EXTRACT:
_ _ _ _ _

MR DEAKIN: But, your Honour, it is sufficiently important. Every employer in New South Wales has a policy in this form. The Court of Appeal, on what your Honour Justice Hayne has been correctly putting to us, has fundamentally got it wrong. That is sufficiently important for this Court to correct it. The fact that in addition to getting it wrong they have also ignored a key provision of the Act only reinforces why, with respect, special leave should be granted.
Your Honours, it is not as if it is going to unduly burden this Court by looking at that section. Your Honour Justice Gummow has put it to us that your Honours do not have the benefit of the Court of Appeal’s reasons on section 151E, particularly subsection (3). They have touched it but they declined to deal with it, as your Honours know from the second judgment.
GUMMOW J: In the next case, if you people, to put it bluntly, get your act together, they will deal with it and it may never come here.
MR DEAKIN: It may not but, your Honour, there may not be another case. Your Honours simply do not know one way or another. This is a simple case in which the point can be dealt with. This Court can read the section and understand its plain relevance to the issues that are sought to be raised and we submit that from what your Honours have said to us the point is clearly important enough. An error on the part of the Court of Appeal is sufficiently demonstrated for us to get special leave in this point, for us to be entitled to special leave in this case.
Your Honours, it is not a complicated provision and it is not a complicated question on our assessment of the matter and we respectfully adopt exactly what Justice Hayne has put as to what the law and the wording of this policy clearly calls for.
Your Honours, the other point we wanted to make is Brisbane Stevedoring has been distinguished on a basis that is manifestly wrong. So it is not just a question of the Court of Appeal getting it wrong, which your Honours might have remarked on in other cases seems to occur with some frequency. It is also a question of the Court of Appeal ignoring what this Court said in Brisbane Stevedoring.
We do want to take your Honours briefly to the submissions that we make about what the Court of Appeal said as to why it was not bound by Brisbane Stevedoring. Justice Ipp at 54 of the book said that it was materially different from the New South Wales legislation, the Queensland legislation, and therefore a different conclusion was still available to them in the light of the earlier decision of Nigel Watts. His Honour fails to identify in any respect in what way the material difference arises and why a different conclusion should flow.
In Justice Santow’s decision at 44 of the book and going through to 45, Justice Santow does identify the relevant difference that he relies upon. He draws the distinction between the Queensland words saying “in respect of injury” and the New South Wales words saying “for injury” and he says “for” is narrower than “in respect of” and therefore the Queensland wording is not of relevance to the construction of the New South Wales wording.

_ _ _ _ _

SOURCE EXCERPT:

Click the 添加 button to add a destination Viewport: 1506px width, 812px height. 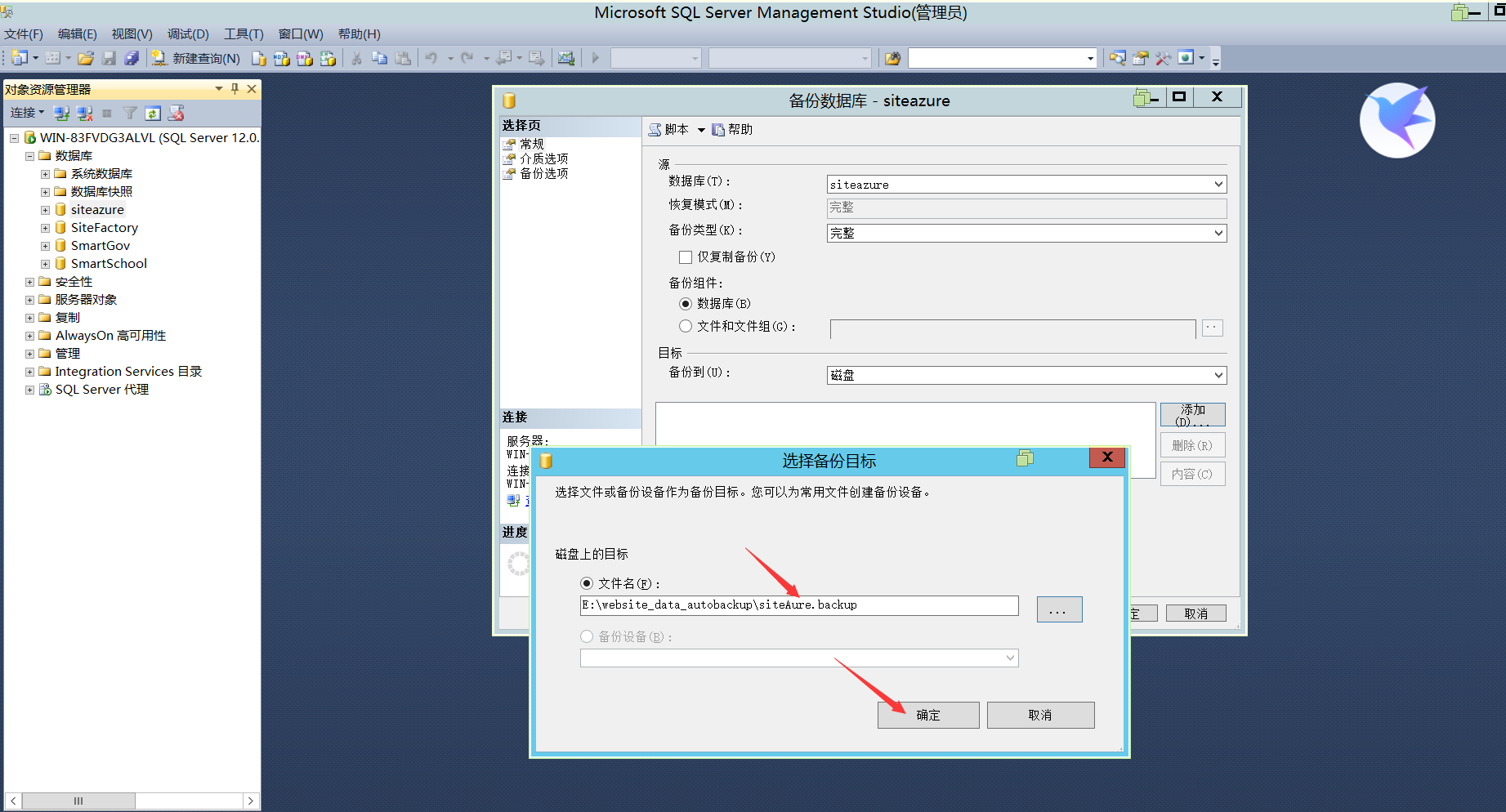pos(1192,414)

_ _ _ _ _

TASKS TO PERFORM:
1. Return, word for word, the part of the special leave hearing transcript that begins at the words containing "Your Honours, it is not as" and stops after "never come here.".
2. Resume the special leave hearing transcript from the point where it stops.

ANSWERS FOR THE TASKS:
1.
Your Honours, it is not as if it is going to unduly burden this Court by looking at that section. Your Honour Justice Gummow has put it to us that your Honours do not have the benefit of the Court of Appeal’s reasons on section 151E, particularly subsection (3). They have touched it but they declined to deal with it, as your Honours know from the second judgment.
GUMMOW J: In the next case, if you people, to put it bluntly, get your act together, they will deal with it and it may never come here.

2.
But can we draw your Honours’ attention to the fact that at least since 1972 the law in New South Wales clearly laid down and applied is to the effect that “for” is indistinguishable from and in fact means “in respect of”. The sole case we need to take your Honours to in support of that proposition is Rheem Australia Ltd v Manufacturers’ Mutual Insurance Ltd [1984] 2 NSWLR 370 and the judgment of Justice Glass which is at 375 of the judgment. In the bundle that has been provided to your Honours it is page 36. Justice Glass says after referring to Cuckson’s Case on 375C:
Since 1972 when Findlay was decided by this Court the Cuckson construction of the indemnity has been authoritatively discarded. From that time forward the phrase in the statutory indemnity “liability . . . for any injury to” a worker means on its proper construction “liability to any person consequent upon or in respect of injury to” a worker. Applying that construction to the liability here proved leads to the conclusion that it falls within that indemnity and the employer is entitled to succeed against the insurer.
In the subsequent decision of Hooper, Justice McHugh, then a member of the Court of Appeal - Manufacturers Mutual v Hooper 1988 5 ANZ Ins Cas 60-849, Justice McHugh describes that passage as the ratio of the case. So we have a situation where in one of the judgments that your Honours have the judge says it is different but does not identify in what material respect or in what respect of any relevance and in the other judgment, Justice Santow, the respect which he identifies as being critical for why this Court’s decision should not be applied to reach a similar conclusion to the one that this Court has adopted flies in the face of the meaning that the Act has had, at least since 1972.
Your Honours, it is not just a question, with respect, of the Court of Appeal getting it wrong, it is the question of the Court of Appeal wrongly ignoring what this Court has decided with the Brisbane Stevedoring Case. We submit it is further reason why special leave is granted in this case.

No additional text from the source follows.